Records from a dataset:
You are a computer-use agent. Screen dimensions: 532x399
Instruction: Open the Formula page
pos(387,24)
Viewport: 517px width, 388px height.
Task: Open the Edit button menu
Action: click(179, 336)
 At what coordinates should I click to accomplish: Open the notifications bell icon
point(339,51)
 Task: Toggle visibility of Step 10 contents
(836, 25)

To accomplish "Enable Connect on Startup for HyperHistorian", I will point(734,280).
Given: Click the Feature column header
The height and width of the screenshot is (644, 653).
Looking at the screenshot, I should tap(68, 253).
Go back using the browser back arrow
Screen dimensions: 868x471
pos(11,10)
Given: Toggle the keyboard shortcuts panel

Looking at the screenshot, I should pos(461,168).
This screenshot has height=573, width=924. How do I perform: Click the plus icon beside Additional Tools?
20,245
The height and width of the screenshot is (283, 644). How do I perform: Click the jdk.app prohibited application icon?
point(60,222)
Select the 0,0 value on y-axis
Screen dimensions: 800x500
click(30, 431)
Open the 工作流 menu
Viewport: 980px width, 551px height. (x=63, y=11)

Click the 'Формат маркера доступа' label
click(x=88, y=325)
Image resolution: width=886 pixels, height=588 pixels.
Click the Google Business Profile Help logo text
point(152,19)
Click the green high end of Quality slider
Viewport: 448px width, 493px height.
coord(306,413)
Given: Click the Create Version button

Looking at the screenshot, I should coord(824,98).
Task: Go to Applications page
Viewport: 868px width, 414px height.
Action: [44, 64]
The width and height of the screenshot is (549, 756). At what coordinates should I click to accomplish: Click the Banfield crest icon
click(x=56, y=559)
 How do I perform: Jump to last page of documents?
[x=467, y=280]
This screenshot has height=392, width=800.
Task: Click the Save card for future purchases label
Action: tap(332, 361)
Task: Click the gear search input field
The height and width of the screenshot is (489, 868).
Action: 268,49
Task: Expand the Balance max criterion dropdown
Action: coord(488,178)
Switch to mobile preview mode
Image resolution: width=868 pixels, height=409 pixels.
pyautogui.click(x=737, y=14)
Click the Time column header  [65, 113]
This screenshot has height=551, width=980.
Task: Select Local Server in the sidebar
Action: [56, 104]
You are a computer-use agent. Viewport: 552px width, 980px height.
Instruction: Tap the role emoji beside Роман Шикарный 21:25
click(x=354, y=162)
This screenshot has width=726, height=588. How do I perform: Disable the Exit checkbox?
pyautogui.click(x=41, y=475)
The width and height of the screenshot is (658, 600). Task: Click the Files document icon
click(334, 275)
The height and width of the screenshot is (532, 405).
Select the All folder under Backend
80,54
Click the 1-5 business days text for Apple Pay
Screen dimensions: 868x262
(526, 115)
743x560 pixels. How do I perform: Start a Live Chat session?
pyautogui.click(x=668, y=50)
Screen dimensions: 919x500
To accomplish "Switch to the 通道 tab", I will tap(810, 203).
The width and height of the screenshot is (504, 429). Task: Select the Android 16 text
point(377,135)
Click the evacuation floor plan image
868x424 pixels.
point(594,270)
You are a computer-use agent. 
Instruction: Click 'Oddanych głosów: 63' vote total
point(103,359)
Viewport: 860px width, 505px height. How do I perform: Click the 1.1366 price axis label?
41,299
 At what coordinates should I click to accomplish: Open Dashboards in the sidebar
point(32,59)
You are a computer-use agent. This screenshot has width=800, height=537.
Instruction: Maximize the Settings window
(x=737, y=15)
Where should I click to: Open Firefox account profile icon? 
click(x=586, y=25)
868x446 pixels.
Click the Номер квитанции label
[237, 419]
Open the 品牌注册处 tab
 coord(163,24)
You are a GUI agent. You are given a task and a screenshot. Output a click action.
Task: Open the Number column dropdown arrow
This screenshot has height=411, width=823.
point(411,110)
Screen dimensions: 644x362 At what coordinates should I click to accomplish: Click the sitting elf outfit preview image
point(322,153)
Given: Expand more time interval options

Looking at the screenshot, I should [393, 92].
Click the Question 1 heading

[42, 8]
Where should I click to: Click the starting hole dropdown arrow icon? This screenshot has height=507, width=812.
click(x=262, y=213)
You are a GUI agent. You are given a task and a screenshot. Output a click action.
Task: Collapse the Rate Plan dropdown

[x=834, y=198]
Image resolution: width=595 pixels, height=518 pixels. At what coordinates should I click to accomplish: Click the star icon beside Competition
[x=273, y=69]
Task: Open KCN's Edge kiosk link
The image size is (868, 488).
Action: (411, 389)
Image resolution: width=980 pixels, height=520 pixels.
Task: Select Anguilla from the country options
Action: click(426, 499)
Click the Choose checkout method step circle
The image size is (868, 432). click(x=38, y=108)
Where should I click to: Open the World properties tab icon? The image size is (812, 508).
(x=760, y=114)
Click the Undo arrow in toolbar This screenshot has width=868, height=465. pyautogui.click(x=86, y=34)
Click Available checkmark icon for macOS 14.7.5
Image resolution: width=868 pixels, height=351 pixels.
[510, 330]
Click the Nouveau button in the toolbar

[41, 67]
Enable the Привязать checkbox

» **Exercise**: Copy the entries above, from the line with "The height and width of the screenshot is (532, 405)." to the line with "point(32,59)", including the requests. In the answers only, multiply every click coordinate by 2.45 and round each result to a whole number, with halves rounded up.

» **Exercise output**:
The height and width of the screenshot is (532, 405).
Select the All folder under Backend
196,132
Click the 1-5 business days text for Apple Pay
Screen dimensions: 868x262
(1289, 282)
743x560 pixels. How do I perform: Start a Live Chat session?
pyautogui.click(x=1637, y=123)
Screen dimensions: 919x500
To accomplish "Switch to the 通道 tab", I will tap(1985, 497).
The width and height of the screenshot is (504, 429). Task: Select the Android 16 text
point(924,331)
Click the evacuation floor plan image
868x424 pixels.
point(1455,662)
You are a computer-use agent. 
Instruction: Click 'Oddanych głosów: 63' vote total
point(252,880)
Viewport: 860px width, 505px height. How do I perform: Click the 1.1366 price axis label?
100,733
 At what coordinates should I click to accomplish: Open Dashboards in the sidebar
point(78,145)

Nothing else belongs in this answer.